The washer method is part of the broader topic of applications of integration because it shows how a one-dimensional process, integration, can measure a three-dimensional quantity. This connection is one of the main themes of AP Calculus BC.

It also connects to related ideas:

average value uses integration to measure a typical output,
motion problems use integration to accumulate displacement or distance,
area between curves uses integration to measure enclosed area,
volumes of solids use integration to measure three-dimensional space,
arc length uses integration to measure the length of a curve.

These topics all share one central idea: accumulation. Integration adds many tiny pieces to find a total. In the washer method, the tiny pieces are thin circular slices.

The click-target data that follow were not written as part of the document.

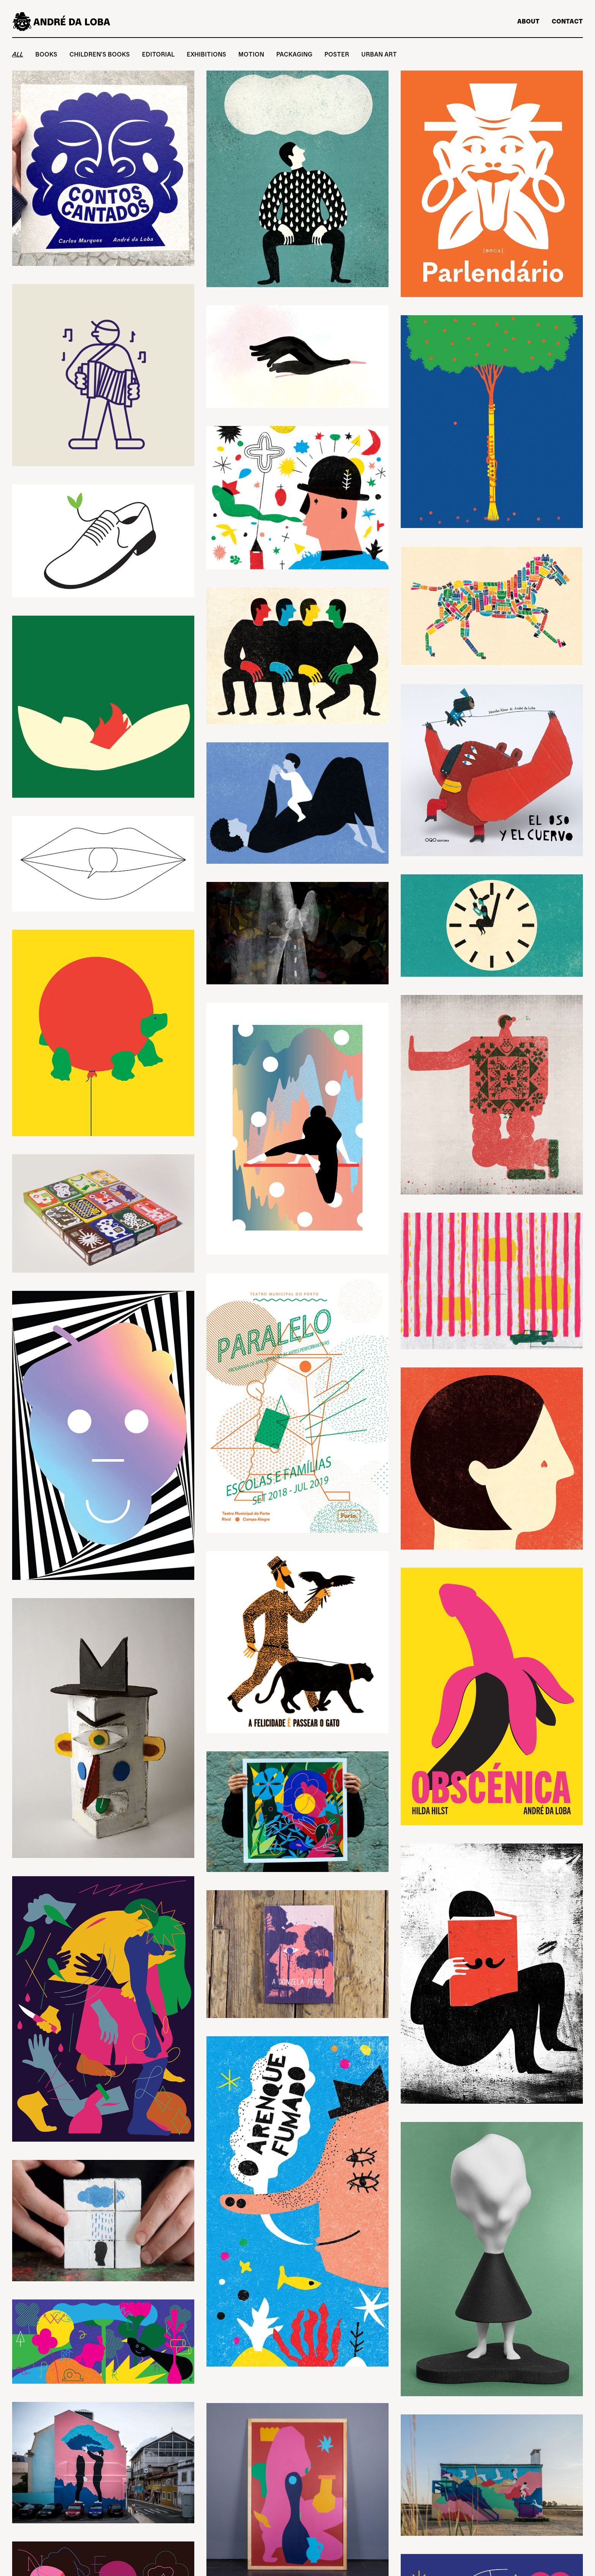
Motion (251, 54)
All (17, 54)
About (528, 21)
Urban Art (379, 54)
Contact (567, 21)
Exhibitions (206, 54)
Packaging (294, 54)
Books (46, 54)
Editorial (158, 54)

On the AP exam, you may be asked to interpret a graph, choose a correct integral, or compute a volume from a geometric description. The strongest strategy is to draw the region, label the axis, mark $R$ and $r$, and then write the integral carefully.

Conclusion

The washer method is a powerful tool for finding volume when a rotated solid has a hole in the middle. students, the essential formula is

$$V=\int \pi\left(R^2-r^2\right)\,d\text{(variable)}.$$

Whether you revolve around the $x$-axis or the $y$-axis, the process is the same: identify the region, find the outer and inner radii, choose the correct variable, and integrate over the interval. This method is a clear example of how calculus turns geometry into accumulation.

Study Notes

A washer is a circular cross section with a hole in the middle.
The washer area formula is $A=\pi\left(R^2-r^2\right)$.
For revolution around the $x$-axis, use vertical slices and often integrate with respect to $x$.
For revolution around the $y$-axis, use horizontal slices and often integrate with respect to $y$.
The outer radius $R$ is the farther distance from the axis of rotation.
The inner radius $r$ is the closer distance from the axis of rotation.
The volume formulas are $V=\int_a^b \pi\left(R(x)^2-r(x)^2\right)\,dx$ and $V=\int_c^d \pi\left(R(y)^2-r(y)^2\right)\,dy$.
If the inner radius is $0$, the washer method becomes the disk method.
Always sketch the region and label the axis before writing the integral.
Check that your final volume has cubic units.
The washer method is a major AP Calculus BC application of integration and connects to the theme of accumulation.